### WHAT IS BEING ASKED
Format every line of the entries below as a JSON list of strings, one string per line, leaving out blank lines.

═══ MATERIAL ═══

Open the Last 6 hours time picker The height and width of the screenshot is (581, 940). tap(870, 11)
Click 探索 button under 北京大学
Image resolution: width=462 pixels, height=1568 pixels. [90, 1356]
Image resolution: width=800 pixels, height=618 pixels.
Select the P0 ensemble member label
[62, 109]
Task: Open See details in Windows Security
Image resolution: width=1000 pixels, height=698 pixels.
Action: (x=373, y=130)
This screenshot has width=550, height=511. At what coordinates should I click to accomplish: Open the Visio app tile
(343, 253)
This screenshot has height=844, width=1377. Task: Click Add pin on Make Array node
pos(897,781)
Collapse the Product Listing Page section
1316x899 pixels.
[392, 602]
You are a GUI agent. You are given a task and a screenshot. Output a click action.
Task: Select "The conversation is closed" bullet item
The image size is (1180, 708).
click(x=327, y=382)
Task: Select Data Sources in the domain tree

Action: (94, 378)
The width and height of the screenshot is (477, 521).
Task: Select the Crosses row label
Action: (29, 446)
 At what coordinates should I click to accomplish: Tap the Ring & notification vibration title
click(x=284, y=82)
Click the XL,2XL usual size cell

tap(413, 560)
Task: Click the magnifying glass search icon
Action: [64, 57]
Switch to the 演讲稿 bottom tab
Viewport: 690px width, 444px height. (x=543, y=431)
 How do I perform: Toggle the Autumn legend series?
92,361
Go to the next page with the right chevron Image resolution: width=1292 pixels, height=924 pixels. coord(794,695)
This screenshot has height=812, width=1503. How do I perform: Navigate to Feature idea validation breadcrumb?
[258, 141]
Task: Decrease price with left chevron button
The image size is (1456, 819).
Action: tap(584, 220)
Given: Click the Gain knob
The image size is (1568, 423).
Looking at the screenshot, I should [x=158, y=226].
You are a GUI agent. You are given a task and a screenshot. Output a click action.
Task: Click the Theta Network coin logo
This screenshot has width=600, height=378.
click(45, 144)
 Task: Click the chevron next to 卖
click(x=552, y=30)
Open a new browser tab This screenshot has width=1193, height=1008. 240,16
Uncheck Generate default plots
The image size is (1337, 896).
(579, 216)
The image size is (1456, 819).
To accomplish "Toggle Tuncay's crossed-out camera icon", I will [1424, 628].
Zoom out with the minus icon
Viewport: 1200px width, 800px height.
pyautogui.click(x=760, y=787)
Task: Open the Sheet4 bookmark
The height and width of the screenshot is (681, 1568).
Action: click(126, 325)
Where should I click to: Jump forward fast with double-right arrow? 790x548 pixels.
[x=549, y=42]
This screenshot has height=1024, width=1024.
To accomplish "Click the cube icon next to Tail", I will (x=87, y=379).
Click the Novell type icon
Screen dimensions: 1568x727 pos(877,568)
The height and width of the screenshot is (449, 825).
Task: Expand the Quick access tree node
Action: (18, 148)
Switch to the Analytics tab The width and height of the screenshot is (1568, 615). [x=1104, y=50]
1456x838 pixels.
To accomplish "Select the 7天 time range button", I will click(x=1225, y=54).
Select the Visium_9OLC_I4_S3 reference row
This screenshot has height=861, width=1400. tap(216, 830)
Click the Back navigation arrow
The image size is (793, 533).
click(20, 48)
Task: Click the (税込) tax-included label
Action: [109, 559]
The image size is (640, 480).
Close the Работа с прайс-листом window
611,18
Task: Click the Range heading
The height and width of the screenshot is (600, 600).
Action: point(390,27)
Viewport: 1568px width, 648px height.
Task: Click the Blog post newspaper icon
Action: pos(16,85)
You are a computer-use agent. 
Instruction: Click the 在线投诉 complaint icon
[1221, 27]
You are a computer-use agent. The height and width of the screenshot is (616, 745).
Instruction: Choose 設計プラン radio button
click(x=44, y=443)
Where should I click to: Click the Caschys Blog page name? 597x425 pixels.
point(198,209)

═══

### COMPLETE RESPONSE
[
  "Open the Last 6 hours time picker The height and width of the screenshot is (581, 940). tap(870, 11)",
  "Click 探索 button under 北京大学",
  "Image resolution: width=462 pixels, height=1568 pixels. [90, 1356]",
  "Image resolution: width=800 pixels, height=618 pixels.",
  "Select the P0 ensemble member label",
  "[62, 109]",
  "Task: Open See details in Windows Security",
  "Image resolution: width=1000 pixels, height=698 pixels.",
  "Action: (x=373, y=130)",
  "This screenshot has width=550, height=511. At what coordinates should I click to accomplish: Open the Visio app tile",
  "(343, 253)",
  "This screenshot has height=844, width=1377. Task: Click Add pin on Make Array node",
  "pos(897,781)",
  "Collapse the Product Listing Page section",
  "1316x899 pixels.",
  "[392, 602]",
  "You are a GUI agent. You are given a task and a screenshot. Output a click action.",
  "Task: Select \"The conversation is closed\" bullet item",
  "The image size is (1180, 708).",
  "click(x=327, y=382)",
  "Task: Select Data Sources in the domain tree",
  "Action: (94, 378)",
  "The width and height of the screenshot is (477, 521).",
  "Task: Select the Crosses row label",
  "Action: (29, 446)",
  " At what coordinates should I click to accomplish: Tap the Ring & notification vibration title",
  "click(x=284, y=82)",
  "Click the XL,2XL usual size cell",
  "tap(413, 560)",
  "Task: Click the magnifying glass search icon",
  "Action: [64, 57]",
  "Switch to the 演讲稿 bottom tab",
  "Viewport: 690px width, 444px height. (x=543, y=431)",
  " How do I perform: Toggle the Autumn legend series?",
  "92,361",
  "Go to the next page with the right chevron Image resolution: width=1292 pixels, height=924 pixels. coord(794,695)",
  "This screenshot has height=812, width=1503. How do I perform: Navigate to Feature idea validation breadcrumb?",
  "[258, 141]",
  "Task: Decrease price with left chevron button",
  "The image size is (1456, 819).",
  "Action: tap(584, 220)",
  "Given: Click the Gain knob",
  "The image size is (1568, 423).",
  "Looking at the screenshot, I should [x=158, y=226].",
  "You are a GUI agent. You are given a task and a screenshot. Output a click action.",
  "Task: Click the Theta Network coin logo",
  "This screenshot has width=600, height=378.",
  "click(45, 144)",
  " Task: Click the chevron next to 卖",
  "click(x=552, y=30)",
  "Open a new browser tab This screenshot has width=1193, height=1008. 240,16",
  "Uncheck Generate default plots",
  "The image size is (1337, 896).",
  "(579, 216)",
  "The image size is (1456, 819).",
  "To accomplish \"Toggle Tuncay's crossed-out camera icon\", I will [1424, 628].",
  "Zoom out with the minus icon",
  "Viewport: 1200px width, 800px height.",
  "pyautogui.click(x=760, y=787)",
  "Task: Open the Sheet4 bookmark",
  "The height and width of the screenshot is (681, 1568).",
  "Action: click(126, 325)",
  "Where should I click to: Jump forward fast with double-right arrow? 790x548 pixels.",
  "[x=549, y=42]",
  "This screenshot has height=1024, width=1024.",
  "To accomplish \"Click the cube icon next to Tail\", I will (x=87, y=379).",
  "Click the Novell type icon",
  "Screen dimensions: 1568x727 pos(877,568)",
  "The height and width of the screenshot is (449, 825).",
  "Task: Expand the Quick access tree node",
  "Action: (18, 148)",
  "Switch to the Analytics tab The width and height of the screenshot is (1568, 615). [x=1104, y=50]",
  "1456x838 pixels.",
  "To accomplish \"Select the 7天 time range button\", I will click(x=1225, y=54).",
  "Select the Visium_9OLC_I4_S3 reference row",
  "This screenshot has height=861, width=1400. tap(216, 830)",
  "Click the Back navigation arrow",
  "The image size is (793, 533).",
  "click(20, 48)",
  "Task: Click the (税込) tax-included label",
  "Action: [109, 559]",
  "The image size is (640, 480).",
  "Close the Работа с прайс-листом window",
  "611,18",
  "Task: Click the Range heading",
  "The height and width of the screenshot is (600, 600).",
  "Action: point(390,27)",
  "Viewport: 1568px width, 648px height.",
  "Task: Click the Blog post newspaper icon",
  "Action: pos(16,85)",
  "You are a computer-use agent. ",
  "Instruction: Click the 在线投诉 complaint icon",
  "[1221, 27]",
  "You are a computer-use agent. The height and width of the screenshot is (616, 745).",
  "Instruction: Choose 設計プラン radio button",
  "click(x=44, y=443)",
  "Where should I click to: Click the Caschys Blog page name? 597x425 pixels.",
  "point(198,209)"
]